Cheesy • Comforting • Protein-Boosted • Family-Friendly
Quick Description
A warm, ultra-comforting vegetable lasagna layered with sautéed veggies, rich tomato sauce, creamy cheese filling, and perfectly melted mozzarella on top. Designed to be lighter, higher in protein, and packed with vegetables — without losing the classic lasagna taste everyone loves.
Servings & Timing
Servings: 6–8
Prep Time: 20 minutes
Cook Time: 35–40 minutes
Total Time: 55–60 minutes
Protein: ~28–32g per serving (depends on cheese + cottage cheese amount)
Ingredients
For the Vegetable Filling
- 2 cups spinach (fresh or frozen, squeezed dry)
- 1 cup mushrooms, sliced
- 1 cup bell peppers, chopped
- 1 medium onion, diced
- 2 tomatoes, chopped
- 3 garlic cloves, minced
- 1 tbsp olive oil
- 1 tsp Italian seasoning
- ½ tsp black pepper
- Salt to taste
For the Tomato Sauce Layer
- 2½ cups marinara or tomato sauce
- 1 tsp oregano
- ½ tsp chili flakes (optional)
Protein-Rich Cheese Filling
- 1½ cups cottage cheese OR ricotta
- ½ cup Greek yogurt (adds protein & creaminess)
- 1 egg
- ½ cup grated parmesan
- Salt & pepper
For the Layers
- 9–12 lasagna sheets (regular or oven-ready)

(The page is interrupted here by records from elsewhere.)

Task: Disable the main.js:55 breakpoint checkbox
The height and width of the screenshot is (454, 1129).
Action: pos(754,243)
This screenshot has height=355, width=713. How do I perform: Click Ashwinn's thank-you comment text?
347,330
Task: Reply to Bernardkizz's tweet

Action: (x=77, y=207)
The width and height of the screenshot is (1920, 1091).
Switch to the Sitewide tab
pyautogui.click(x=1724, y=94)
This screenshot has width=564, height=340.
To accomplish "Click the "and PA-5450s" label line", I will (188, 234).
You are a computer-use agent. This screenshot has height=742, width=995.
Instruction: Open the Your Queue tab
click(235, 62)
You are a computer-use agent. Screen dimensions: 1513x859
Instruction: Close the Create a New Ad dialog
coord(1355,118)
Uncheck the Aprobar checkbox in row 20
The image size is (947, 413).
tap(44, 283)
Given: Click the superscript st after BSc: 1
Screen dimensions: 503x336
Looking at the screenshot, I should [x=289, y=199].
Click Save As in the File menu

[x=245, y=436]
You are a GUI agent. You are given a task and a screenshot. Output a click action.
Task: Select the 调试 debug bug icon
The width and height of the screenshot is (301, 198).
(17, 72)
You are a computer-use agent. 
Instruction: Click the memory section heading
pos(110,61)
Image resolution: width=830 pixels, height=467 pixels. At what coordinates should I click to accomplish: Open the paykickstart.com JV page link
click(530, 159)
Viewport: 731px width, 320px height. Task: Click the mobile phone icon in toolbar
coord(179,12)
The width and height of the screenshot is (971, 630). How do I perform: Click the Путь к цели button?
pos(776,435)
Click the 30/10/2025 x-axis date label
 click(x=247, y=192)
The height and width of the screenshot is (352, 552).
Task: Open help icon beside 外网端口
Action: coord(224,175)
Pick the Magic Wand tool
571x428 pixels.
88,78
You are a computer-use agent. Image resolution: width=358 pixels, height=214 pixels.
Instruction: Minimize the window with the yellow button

- 2 cups shredded mozzarella (or more for cheesier topping)
Optional Add-Ins (More Volume + More Protein)
- 1 cup cooked chicken breast, finely shredded
- ½ cup zucchini slices
- ½ cup broccoli, chopped
- ¼ cup nutritional yeast (extra protein + flavor)
Instructions
1. Cook the vegetables
Heat olive oil in a pan.
Add onions, garlic, mushrooms, and bell peppers. Sauté 4–5 minutes.
Add spinach and tomatoes. Cook until softened.
Season with Italian seasoning, salt, and pepper.
Set aside.
2. Make the protein-packed cheese mixture
In a bowl combine:
- Cottage cheese/ricotta
- Greek yogurt
- Egg
- Parmesan
- Salt & pepper
Mix until smooth and creamy.
3. Prepare the tomato sauce
In a separate bowl or pot:
- Combine marinara sauce
- Add oregano and chili flakes
Stir well.
4. Layer the lasagna
In a baking dish:
✔ Spread a thin layer of tomato sauce
✔ Add lasagna sheets
✔ Add vegetable mixture
✔ Add dollops of cheese filling
✔ Add a handful of mozzarella
Repeat these layers until the dish is full.
Finish the top with a generous layer of mozzarella.
5. Bake
Cover with foil and bake at 180°C (350°F) for 25 minutes.
Remove foil and bake another 10–15 minutes until the cheese is bubbling and golden.
6. Rest & Serve
Let the lasagna rest 10 minutes before cutting.
This helps the layers set for perfect slices.
Storage & Meal Prep
Fridge:
Keeps 4–5 days. Reheat in microwave or oven.
Freezer:
Freezes beautifully up to 2 months.
Freeze in slices for easy meal prep.
Tip: Add fresh mozzarella or herbs after reheating for best flavor.
Make It High-Protein
Choose any (or all):
✔ Replace ricotta with cottage cheese
✔ Add ½ cup Greek yogurt to filling
✔ Add shredded chicken between layers
✔ Use high-protein lasagna sheets (available in some stores)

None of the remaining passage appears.